- _Work instruction_
Make an exact transcript of the lines in the data below, starting with the one containing "Click the browser profile avatar icon" and going on through the one containing "has height=416, width=617.", with both included and the pictures left out.

Items from a dataset:
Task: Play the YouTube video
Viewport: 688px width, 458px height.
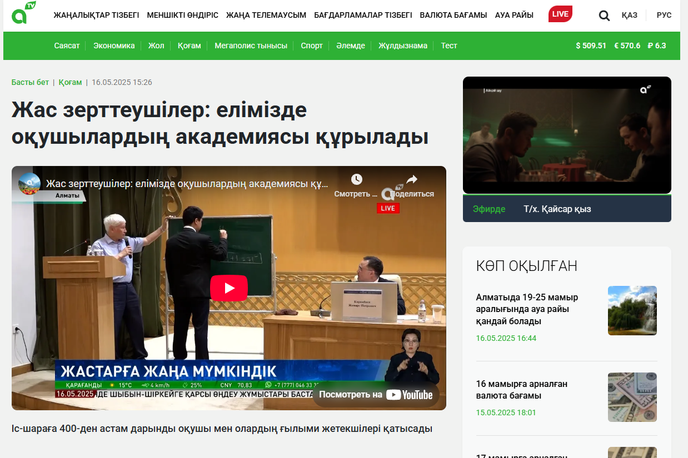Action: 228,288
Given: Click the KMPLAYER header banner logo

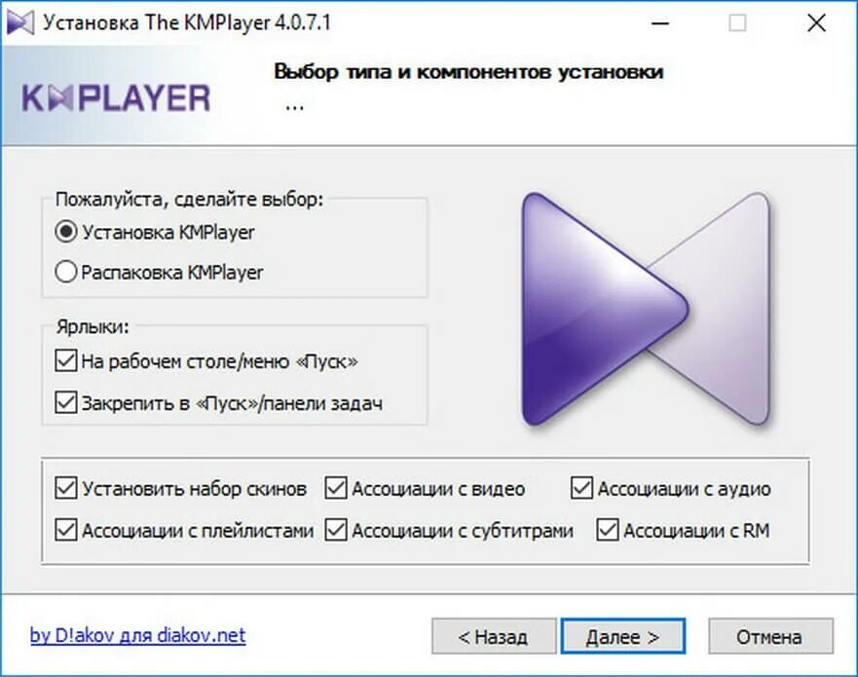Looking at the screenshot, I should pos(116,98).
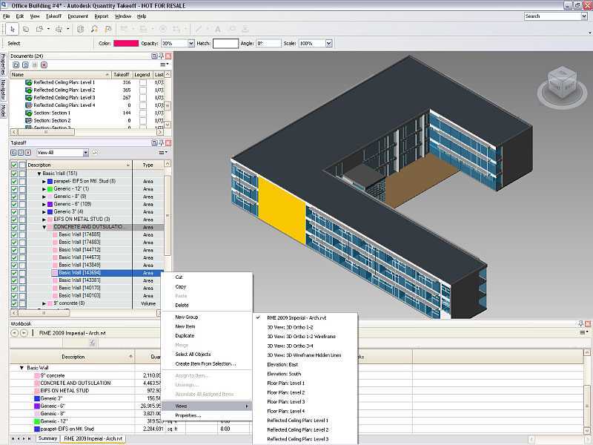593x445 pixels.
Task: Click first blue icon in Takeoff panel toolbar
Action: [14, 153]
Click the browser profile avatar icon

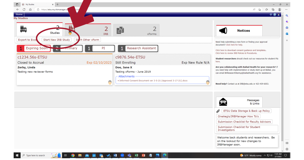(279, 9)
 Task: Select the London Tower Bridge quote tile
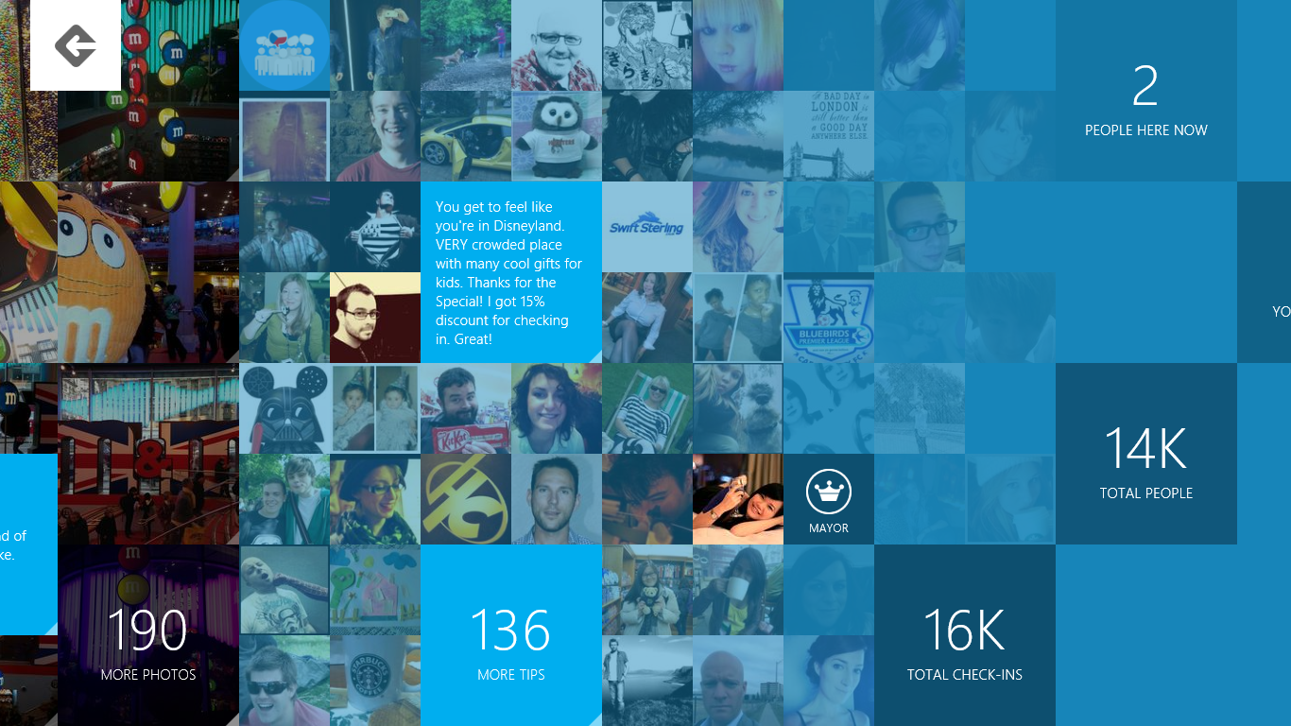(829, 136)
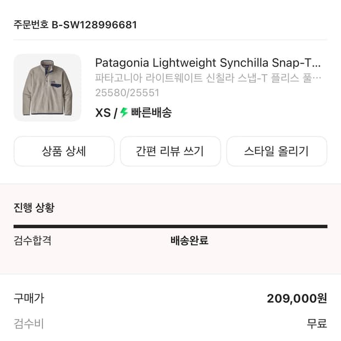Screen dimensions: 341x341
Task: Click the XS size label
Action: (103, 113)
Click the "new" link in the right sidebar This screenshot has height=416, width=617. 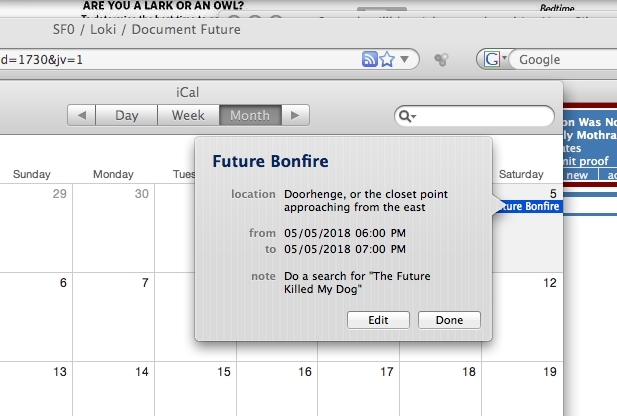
---
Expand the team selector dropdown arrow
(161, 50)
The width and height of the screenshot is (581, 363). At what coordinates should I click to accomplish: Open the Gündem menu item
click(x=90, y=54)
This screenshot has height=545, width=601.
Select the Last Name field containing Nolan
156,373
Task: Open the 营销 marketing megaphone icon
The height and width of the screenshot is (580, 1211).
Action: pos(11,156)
...
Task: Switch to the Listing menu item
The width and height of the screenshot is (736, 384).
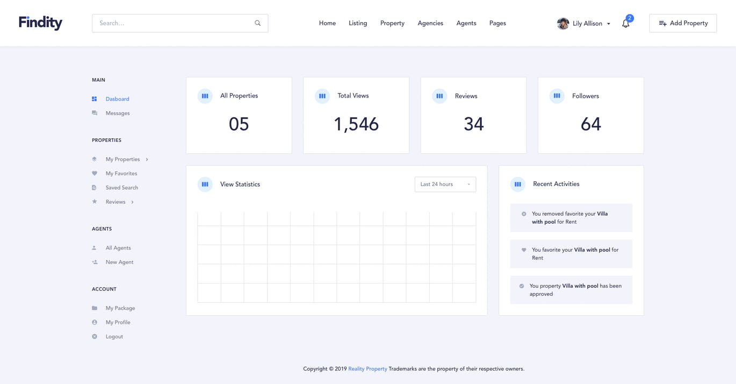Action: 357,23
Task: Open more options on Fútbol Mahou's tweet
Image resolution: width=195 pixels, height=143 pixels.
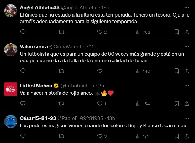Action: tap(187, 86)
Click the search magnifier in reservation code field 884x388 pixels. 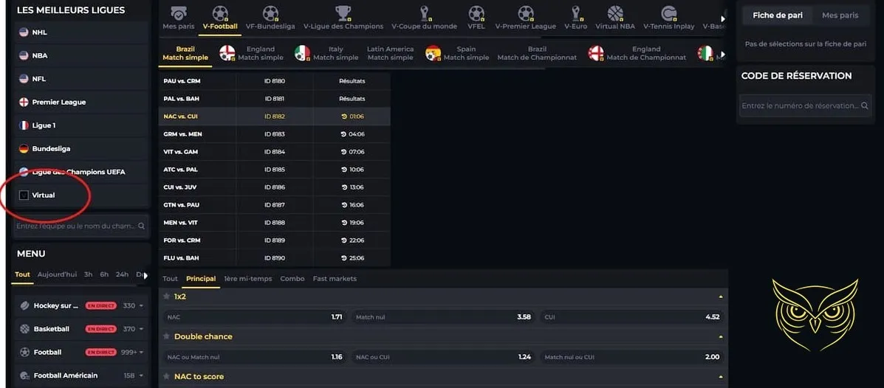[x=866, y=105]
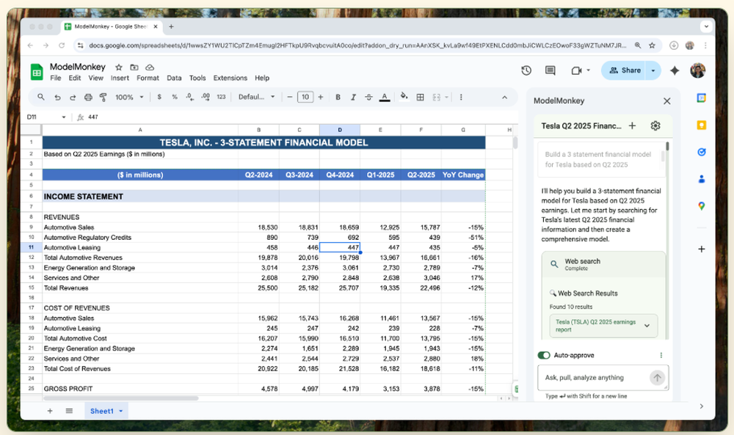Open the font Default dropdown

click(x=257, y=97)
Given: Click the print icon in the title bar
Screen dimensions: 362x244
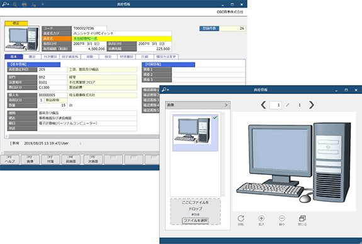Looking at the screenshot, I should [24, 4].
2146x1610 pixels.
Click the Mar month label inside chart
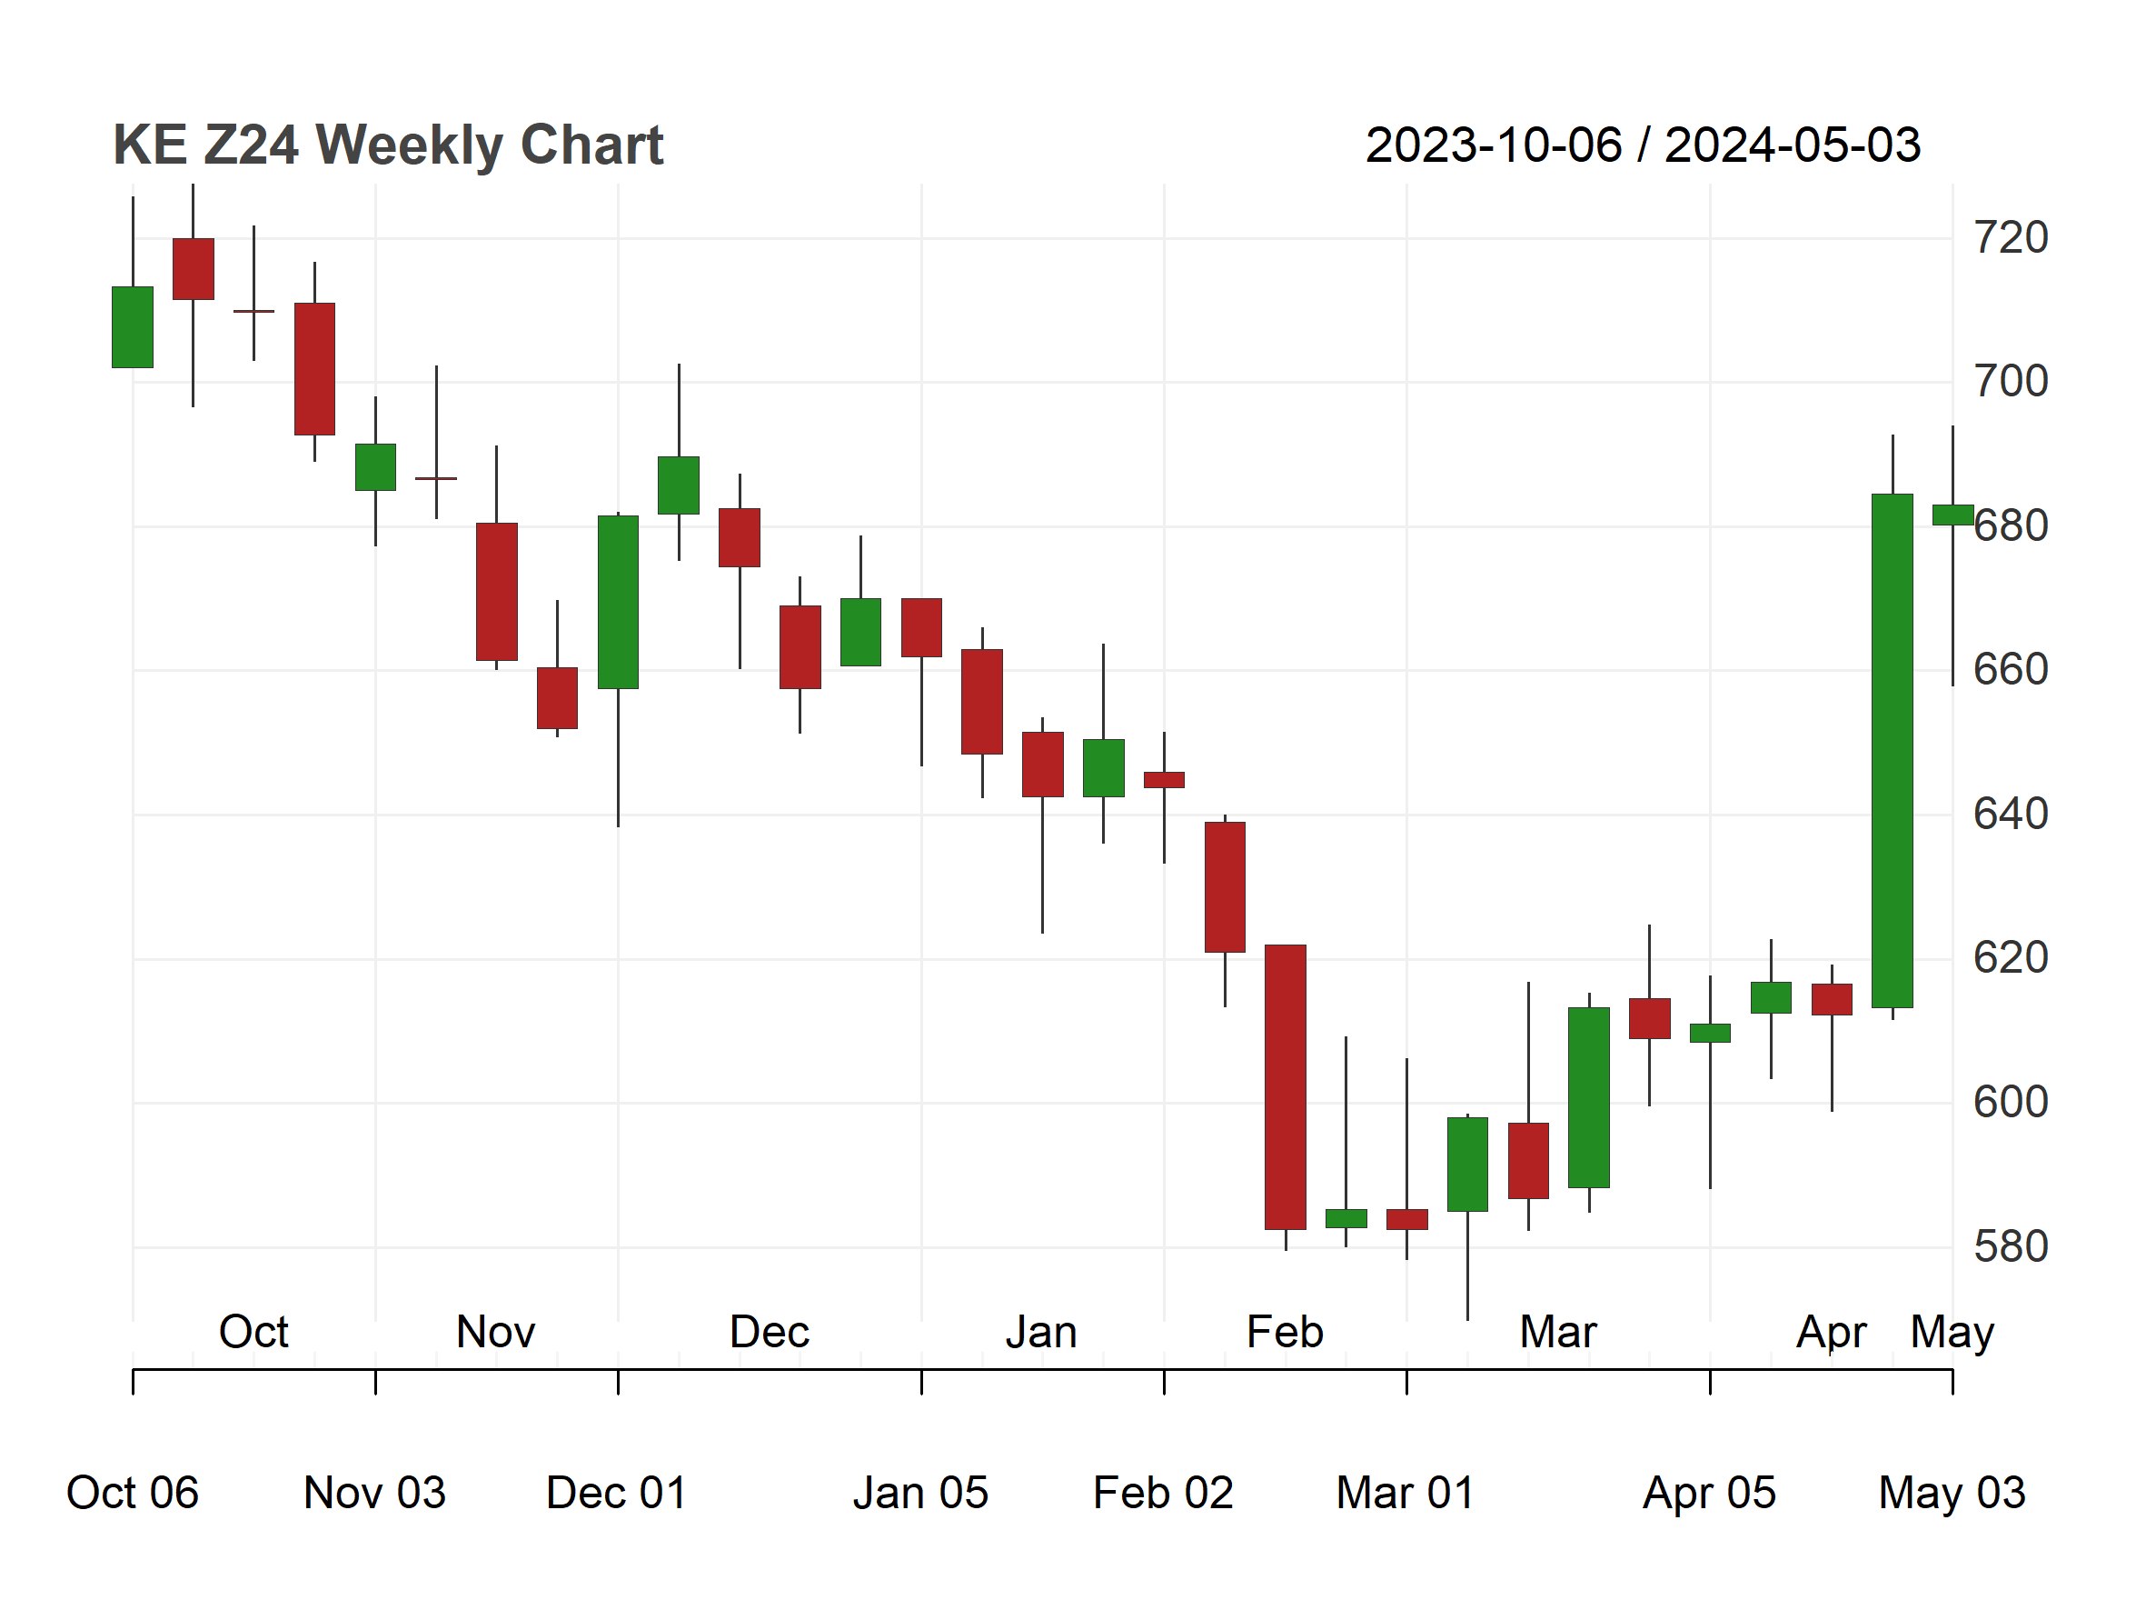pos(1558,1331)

- _Exercise output_
Click the browser profile avatar icon

(279, 9)
 Task: Select the London Tower Bridge quote tile
(829, 136)
Screen dimensions: 341x341
Task: Click the XS size label
Action: (103, 113)
Click the "new" link in the right sidebar This screenshot has height=416, width=617. 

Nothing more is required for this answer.